馬彬斌,王 寧
(大理大學a.臨床醫學院,云南 大理 671013; b.第一附屬醫院小兒外科,云南 大理 671000)
跟骨結節骨折并不常見,其發生率僅占全部跟骨骨折的1.3%~2.7%[1]。多數跟骨結節內側突骨折可通過保守治療而治愈,而骨折移位超過1.0 cm需要切開復位固定[2]。常規的內側縱切口因與肌腱、血管、神經的走行方向一致,存在損傷重要結構的風險[3]。此外,切開復位內固定創傷大,易發生皮瓣感染壞死、骨髓炎和骨折不愈合等并發癥[4]。本文報告1例經皮空心螺釘內固定治療跟骨結節內側突骨折,創傷小,手術效果好,未出現并發癥,現將治療經驗報告如下。
患者,男,19歲,于2021年10月15日因“高處墜落后感右側足跟部疼痛伴活動受限1小時半余”入院。入院查體:右側足跟部明顯腫脹,皮膚青紫,右側足跟部內側有壓痛,活動受限,右足背動脈搏動好。右足CT三維重建示:右側跟骨結節內側突骨折,骨折移位超過1 cm(封四圖1A—D)。既往體格健康,無過敏史、手術史,個人史、家族史無特殊。診斷為:右跟骨結節內側突骨折(Ⅱ型)。
患者平臥位,右足過度背伸位。行右跟骨側軸位片透視檢查,見右足跟骨結節內側突骨折向內側分離移位明顯,跟骨體明顯增寬,骨折斷端不穩定。首先予以手法整復后,用大點式鉗經皮從跟骨內外側閉合鉗夾內側突骨折塊予以復位,并予以加壓臨時固定,再次X光透視檢查,確認骨折斷端對位對線良好,骨折分離移位已糾正。以骨折塊為中心,依次由后內下向前外上方經皮打入3枚2.0克氏針固定(封四圖2)。經術中C臂透視檢查,確認骨折斷端對位對線好,適當切開克氏針穿刺點的皮膚和皮下組織,依次擰入3枚4.5 mm空心螺釘。術中C臂再次透視后見骨折復位良好,空心螺釘長度適宜位置良好。
手術時間20 min,術中出血2 mL,術后預防性使用抗生素至24 h,消腫,抬高患肢,加強疼痛管理,隔期傷口換藥。術后第1天復查跟骨側軸位X線片見跟骨結節內側突骨折移位已糾正,跟骨未見明顯增寬畸形,跟骨高度正常(封四圖3A—B)。
患者術后第1天即開始在非負重狀態下行右足踝的主動屈伸活動及下肢等速肌力訓練。患者共住院6 d。
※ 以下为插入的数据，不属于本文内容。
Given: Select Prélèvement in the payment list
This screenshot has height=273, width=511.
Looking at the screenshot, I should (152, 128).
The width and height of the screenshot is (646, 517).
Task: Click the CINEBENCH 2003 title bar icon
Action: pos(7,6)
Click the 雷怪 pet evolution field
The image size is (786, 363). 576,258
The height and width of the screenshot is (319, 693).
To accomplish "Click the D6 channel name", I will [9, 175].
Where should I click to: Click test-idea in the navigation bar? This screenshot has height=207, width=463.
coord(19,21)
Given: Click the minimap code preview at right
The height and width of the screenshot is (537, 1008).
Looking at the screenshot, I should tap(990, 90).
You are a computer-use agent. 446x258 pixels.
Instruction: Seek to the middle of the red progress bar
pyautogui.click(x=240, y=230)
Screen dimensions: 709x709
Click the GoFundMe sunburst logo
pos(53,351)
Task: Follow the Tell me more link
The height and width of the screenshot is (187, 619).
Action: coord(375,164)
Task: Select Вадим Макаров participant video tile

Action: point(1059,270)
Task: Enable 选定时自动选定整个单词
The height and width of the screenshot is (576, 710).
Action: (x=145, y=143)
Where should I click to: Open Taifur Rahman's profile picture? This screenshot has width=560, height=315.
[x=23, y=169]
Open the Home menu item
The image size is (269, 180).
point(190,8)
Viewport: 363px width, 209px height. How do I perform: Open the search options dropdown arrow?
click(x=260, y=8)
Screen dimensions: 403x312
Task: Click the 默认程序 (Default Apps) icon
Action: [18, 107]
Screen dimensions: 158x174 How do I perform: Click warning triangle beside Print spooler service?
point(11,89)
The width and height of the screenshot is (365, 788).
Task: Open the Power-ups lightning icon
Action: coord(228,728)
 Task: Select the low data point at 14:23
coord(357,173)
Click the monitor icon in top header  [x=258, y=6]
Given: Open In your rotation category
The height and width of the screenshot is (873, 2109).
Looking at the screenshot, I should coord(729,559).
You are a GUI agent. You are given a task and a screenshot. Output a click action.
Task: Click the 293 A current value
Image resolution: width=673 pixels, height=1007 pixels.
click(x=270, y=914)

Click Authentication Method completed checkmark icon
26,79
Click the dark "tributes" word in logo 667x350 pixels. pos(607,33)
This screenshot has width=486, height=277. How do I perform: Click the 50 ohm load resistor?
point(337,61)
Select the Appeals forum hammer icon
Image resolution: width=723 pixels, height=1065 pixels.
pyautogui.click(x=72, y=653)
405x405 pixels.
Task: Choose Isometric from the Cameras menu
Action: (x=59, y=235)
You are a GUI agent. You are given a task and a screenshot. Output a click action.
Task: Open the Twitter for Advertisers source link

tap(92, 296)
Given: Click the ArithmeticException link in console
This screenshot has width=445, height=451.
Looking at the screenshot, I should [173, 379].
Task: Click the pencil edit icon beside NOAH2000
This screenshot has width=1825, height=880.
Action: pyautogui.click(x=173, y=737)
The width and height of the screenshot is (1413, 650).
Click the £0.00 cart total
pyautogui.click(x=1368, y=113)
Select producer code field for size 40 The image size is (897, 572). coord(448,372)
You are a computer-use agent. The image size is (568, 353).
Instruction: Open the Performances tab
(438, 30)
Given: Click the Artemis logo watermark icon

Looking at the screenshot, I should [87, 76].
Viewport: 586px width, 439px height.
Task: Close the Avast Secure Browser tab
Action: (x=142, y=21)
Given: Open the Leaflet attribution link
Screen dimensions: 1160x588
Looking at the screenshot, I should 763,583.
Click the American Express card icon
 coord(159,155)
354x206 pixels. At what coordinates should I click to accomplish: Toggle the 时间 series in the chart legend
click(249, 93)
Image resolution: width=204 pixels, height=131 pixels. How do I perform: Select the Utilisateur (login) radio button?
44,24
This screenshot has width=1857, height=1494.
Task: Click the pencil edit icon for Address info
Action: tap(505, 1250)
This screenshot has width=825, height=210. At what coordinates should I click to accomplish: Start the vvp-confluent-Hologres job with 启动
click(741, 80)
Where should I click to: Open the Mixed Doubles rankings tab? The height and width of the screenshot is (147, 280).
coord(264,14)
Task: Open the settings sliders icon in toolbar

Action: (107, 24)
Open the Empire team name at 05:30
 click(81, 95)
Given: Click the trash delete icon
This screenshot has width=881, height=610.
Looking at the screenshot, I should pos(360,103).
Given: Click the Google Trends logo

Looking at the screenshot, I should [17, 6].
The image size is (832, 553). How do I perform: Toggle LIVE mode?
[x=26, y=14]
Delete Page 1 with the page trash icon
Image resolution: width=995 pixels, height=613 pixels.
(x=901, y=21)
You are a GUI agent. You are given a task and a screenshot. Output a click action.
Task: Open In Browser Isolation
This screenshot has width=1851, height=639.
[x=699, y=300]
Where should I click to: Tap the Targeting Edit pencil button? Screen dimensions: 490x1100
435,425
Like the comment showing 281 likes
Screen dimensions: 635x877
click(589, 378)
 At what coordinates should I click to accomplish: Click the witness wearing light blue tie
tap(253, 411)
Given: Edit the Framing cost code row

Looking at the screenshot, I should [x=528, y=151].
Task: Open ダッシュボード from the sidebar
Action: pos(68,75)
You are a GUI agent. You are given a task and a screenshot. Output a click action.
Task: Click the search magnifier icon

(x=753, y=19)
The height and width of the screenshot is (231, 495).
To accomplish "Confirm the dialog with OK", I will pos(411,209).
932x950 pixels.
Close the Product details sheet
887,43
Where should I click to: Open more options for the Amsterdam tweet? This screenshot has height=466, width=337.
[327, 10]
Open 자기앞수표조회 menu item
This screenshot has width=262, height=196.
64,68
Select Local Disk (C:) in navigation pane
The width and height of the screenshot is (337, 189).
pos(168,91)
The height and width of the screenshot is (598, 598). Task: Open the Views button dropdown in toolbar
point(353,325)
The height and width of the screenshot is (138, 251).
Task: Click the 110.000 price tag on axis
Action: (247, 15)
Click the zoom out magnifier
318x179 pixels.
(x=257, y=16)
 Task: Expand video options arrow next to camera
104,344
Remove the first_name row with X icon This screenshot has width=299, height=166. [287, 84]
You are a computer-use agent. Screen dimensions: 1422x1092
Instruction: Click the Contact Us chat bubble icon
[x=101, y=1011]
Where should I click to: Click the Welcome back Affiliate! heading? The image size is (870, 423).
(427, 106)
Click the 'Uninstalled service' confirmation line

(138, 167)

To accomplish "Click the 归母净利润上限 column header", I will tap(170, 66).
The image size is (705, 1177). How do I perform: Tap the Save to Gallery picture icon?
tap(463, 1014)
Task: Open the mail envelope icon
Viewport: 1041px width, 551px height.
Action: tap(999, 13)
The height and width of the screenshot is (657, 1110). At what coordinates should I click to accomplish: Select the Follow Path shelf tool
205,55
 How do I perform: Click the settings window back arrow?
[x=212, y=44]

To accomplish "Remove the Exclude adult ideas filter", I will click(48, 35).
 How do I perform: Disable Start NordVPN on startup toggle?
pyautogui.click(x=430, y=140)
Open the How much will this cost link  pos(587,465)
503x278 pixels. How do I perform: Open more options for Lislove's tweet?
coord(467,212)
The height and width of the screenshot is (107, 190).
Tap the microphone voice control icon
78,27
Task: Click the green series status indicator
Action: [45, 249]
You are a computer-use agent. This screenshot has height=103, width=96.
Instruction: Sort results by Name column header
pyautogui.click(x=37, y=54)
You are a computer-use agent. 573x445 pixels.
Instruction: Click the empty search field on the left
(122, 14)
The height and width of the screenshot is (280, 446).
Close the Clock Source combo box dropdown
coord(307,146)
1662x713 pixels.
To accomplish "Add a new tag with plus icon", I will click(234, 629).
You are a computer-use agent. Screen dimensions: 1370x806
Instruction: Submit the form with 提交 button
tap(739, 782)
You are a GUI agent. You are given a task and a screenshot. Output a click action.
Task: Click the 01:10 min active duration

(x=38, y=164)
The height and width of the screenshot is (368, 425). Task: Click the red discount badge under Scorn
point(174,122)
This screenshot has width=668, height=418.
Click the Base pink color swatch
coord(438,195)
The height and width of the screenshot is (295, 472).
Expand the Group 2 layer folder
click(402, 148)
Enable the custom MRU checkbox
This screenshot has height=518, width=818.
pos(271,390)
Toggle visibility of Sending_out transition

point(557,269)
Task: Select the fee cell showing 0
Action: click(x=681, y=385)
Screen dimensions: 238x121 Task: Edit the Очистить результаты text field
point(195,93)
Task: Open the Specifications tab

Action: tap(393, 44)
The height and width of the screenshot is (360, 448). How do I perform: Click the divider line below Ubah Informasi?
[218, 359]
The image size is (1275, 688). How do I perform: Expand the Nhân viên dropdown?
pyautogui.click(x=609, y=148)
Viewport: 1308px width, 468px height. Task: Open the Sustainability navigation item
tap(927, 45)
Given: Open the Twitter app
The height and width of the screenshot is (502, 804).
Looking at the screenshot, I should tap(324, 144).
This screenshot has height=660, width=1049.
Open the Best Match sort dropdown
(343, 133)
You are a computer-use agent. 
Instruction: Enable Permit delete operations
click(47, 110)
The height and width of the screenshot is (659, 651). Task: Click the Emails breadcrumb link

出院后囑患者1、3個月定期復查右跟骨側軸位X線,術后第3個月逐漸開始負重行走。患者術后未出現并發癥,右足踝部活動及功能恢復良好。
SQUIRES等[5]將跟骨結節骨折分為4型,Ⅰ型:老年骨質疏松患者的關節外撕脫骨折;Ⅱ型:單一的跟骨結節內側突骨折;Ⅲ型:跟骨結節內側突骨折合并關節外的跟骨結節撕脫骨折;Ⅳ型:跟骨結節內側突骨折合并關節內的跟骨結節撕脫骨折。本例患者為Ⅱ型。跟骨結節內側突是跟骨的最低點,承擔人體的主要負重。跟骨結節內側突的完整性和穩定性在足跟應力傳導及負重方面起著關鍵的作用[6]。此外,跟骨結節內側突還是跖腱膜中央束、展肌和跨短屈肌的起點,維持足縱弓及足跟的重要功能[2]。跟骨結節內側突骨折出現明顯移位將影響足跟部的負重功能。李兵等[2]認為明顯移位的跟骨結節內側突骨折需要復位、固定。手術入路的選擇通常根據骨折塊的位置、形狀、移位方向以及局部皮膚軟組織情況,可選擇后內側、外側“L”型入路、后正中、后外側、橫型入路等入路[7]。經外側手術入路固定骨折困難,無法使跟骨結節內側突骨折獲得良好復位[3-4,8]。內側手術入路經過密集的血管、神經及肌腱穿行區,存在誤傷風險[3]。此外,沒有較為合適的接骨板也給跟骨結節內側突骨折固定造成困難。內側小切口切開復位,行螺釘固定治療跟骨結節內側突Ⅱ型骨折也是一種可行的方法[2],螺釘固定能部分解決無合適接骨板的問題,但固定前仍需要取足夠長度的手術切口以保證骨折復位,存在損傷內側血管、神經和肌腱的風險。為減小創傷,對于本病例手術方式的選擇,筆者嘗試采用經皮空心螺釘內固定跟骨結節內側突骨折。骨折閉合性復位、克氏針鉆孔臨時固定以及空心螺釘內固定均在小切口下完成,避免了開放復位所需的內側入路手術切口,降低損傷血管、神經和肌腱的風險,出血少,手術時間短,骨折復位效果好,未發生并發癥。
內側手術入路復位、固定骨折是治療跟骨結節內側突骨折的常用方法。減小手術入路組織損傷能保證術后足跟功能的恢復。本例跟骨結節內側突骨折通過經皮空心螺釘內固定治療,獲得良好復位和固定,同時減少了手術入路的創傷,患者足跟功能恢復良好。